OpenAI keeps prices low to reach more users. Anthropic prioritizes safety and reliability. Google's high-end approach could backfire if competitors match its performance for less money.

Why this matters:

• Google is betting that truly advanced AI justifies luxury pricing, but the $250 monthly cost could limit this technology to wealthy individuals and large enterprises, potentially creating new digital divides in access to reasoning capabilities.

• The safety warnings about weapons knowledge reveal how powerful AI models are becoming genuine dual-use technologies that require careful oversight, suggesting we're entering a new phase where AI capabilities outpace our ability to safely deploy them.

❓ Frequently Asked Questions

Q: How many prompts do you get per day with the $250 subscription?

A: Google won't specify the exact number, calling it "a fixed set" per day. The vague language suggests the limits are tight enough that Google doesn't want to advertise them publicly, likely indicating power users will hit the limits regularly.

Q: What does "parallel thinking" actually mean in technical terms?

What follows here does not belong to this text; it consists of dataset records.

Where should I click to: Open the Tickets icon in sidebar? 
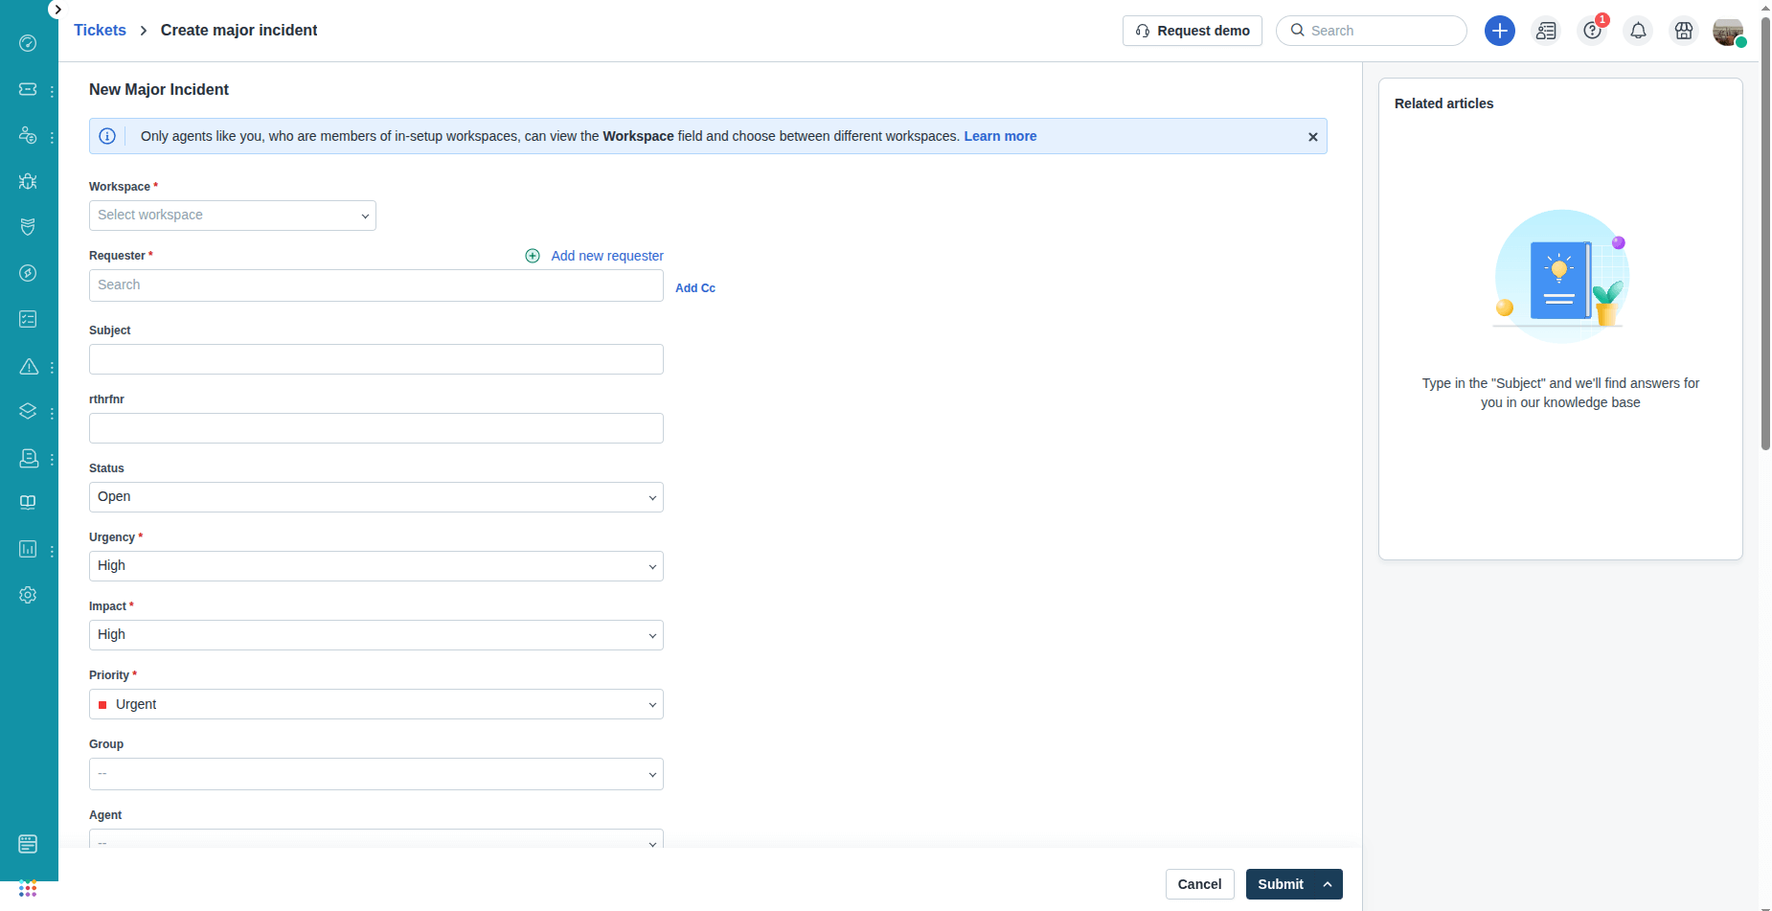[28, 89]
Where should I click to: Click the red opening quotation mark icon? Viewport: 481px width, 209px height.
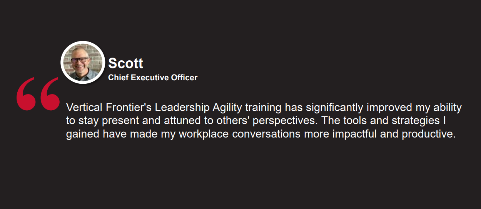pos(38,94)
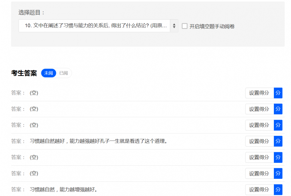291x196 pixels.
Task: Click the 设置得分 field in second answer row
Action: [x=259, y=109]
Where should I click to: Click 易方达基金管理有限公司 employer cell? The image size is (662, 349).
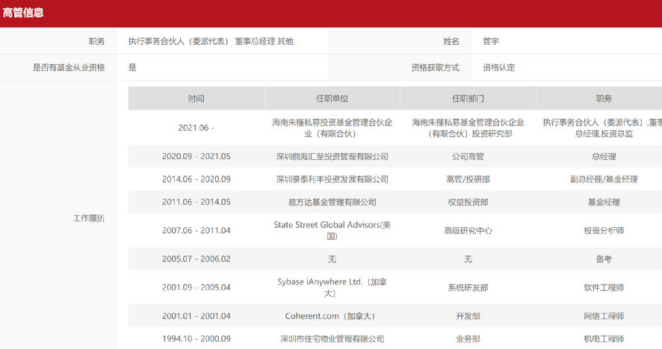[x=332, y=202]
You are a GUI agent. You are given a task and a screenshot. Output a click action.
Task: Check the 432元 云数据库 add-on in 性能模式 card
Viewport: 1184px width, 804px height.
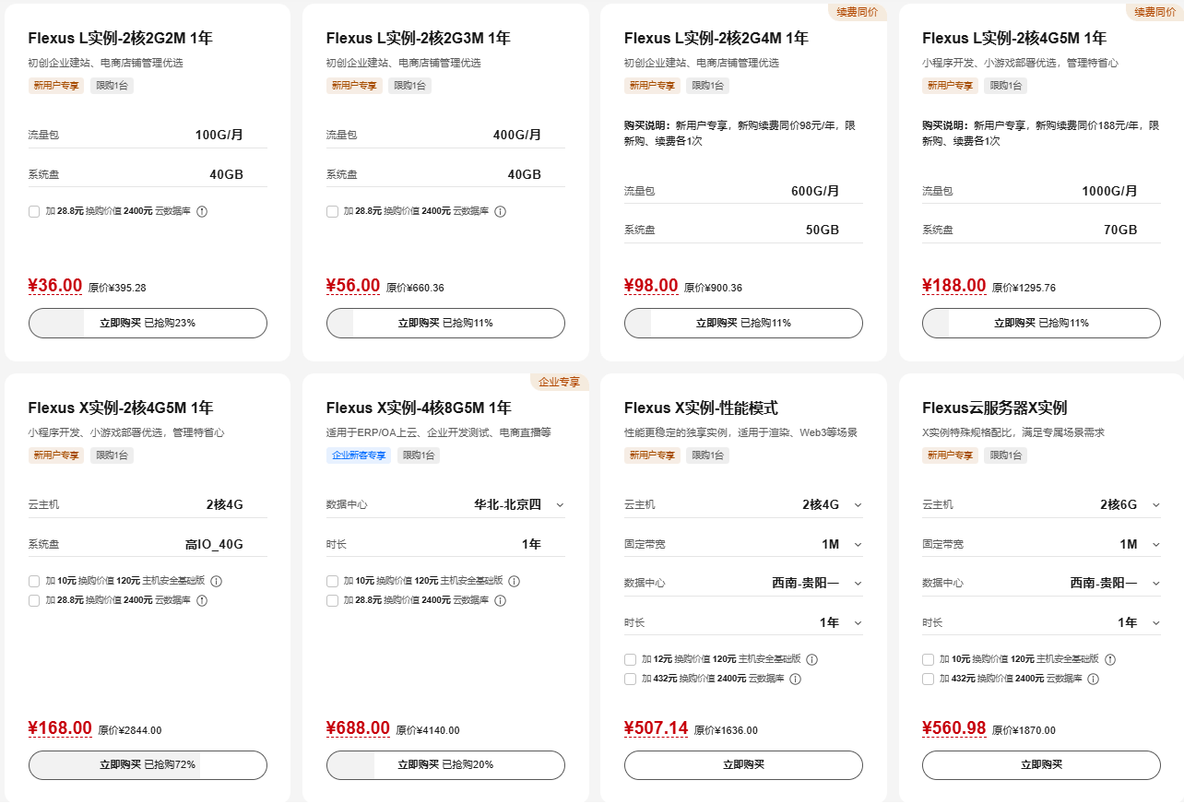click(630, 680)
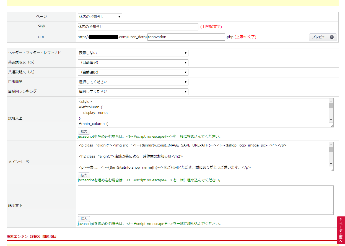Open the 共通説明文（大） dropdown
345x246 pixels.
[133, 72]
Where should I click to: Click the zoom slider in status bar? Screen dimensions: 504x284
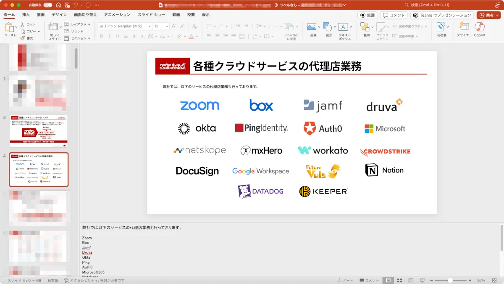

A: Instead of generating one response sequentially, Deep Think creates multiple reasoning paths simultaneously. These different approaches compete and can combine ideas before settling on a final answer. Think of it like having several experts work the same problem independently, then comparing notes.

Q: How does Deep Think's $250 cost compare to other AI subscriptions?

A: It's 12 times more expensive than ChatGPT Plus ($20/month) or Claude Pro ($20/month). Google AI Ultra is currently one of the most expensive consumer AI subscriptions available, targeting enterprise users and researchers rather than general consumers.

Q: What does CBRN stand for and why is it concerning?

A: CBRN stands for Chemical, Biological, Radiological, and Nuclear weapons. Google's tests showed Deep Think knows too much about making these weapons. That knowledge could help the wrong people, so Google added extra monitoring and safety filters to watch for misuse.

Q: When will developers get API access to Deep Think?

A: Google plans to release Deep Think via the Gemini API "in the coming weeks" for select developers and enterprise customers. They'll offer versions both with and without tool access to fit different use cases.

Q: How long do Deep Think responses take compared to regular AI?

A: Deep Think takes "several minutes" to generate responses because of its extended reasoning process. The research version that won the Math Olympiad took hours per problem, but the commercial version is optimized for faster daily use.

Q: What safety measures did Google actually implement?

A: Google deployed threat modeling, multi-tier usage monitoring with human review, account enforcement for misuse, and model-level filters to block dangerous responses. They also conduct ongoing red team testing to find ways around these protections.

Q: Can you use Deep Think for simple tasks or just complex problems?

A: You can use it for any task, but the extra thinking time doesn't add much value for simple questions. Deep Think excels at complex problems in mathematics, coding, and scientific analysis where extended reasoning provides clear benefits.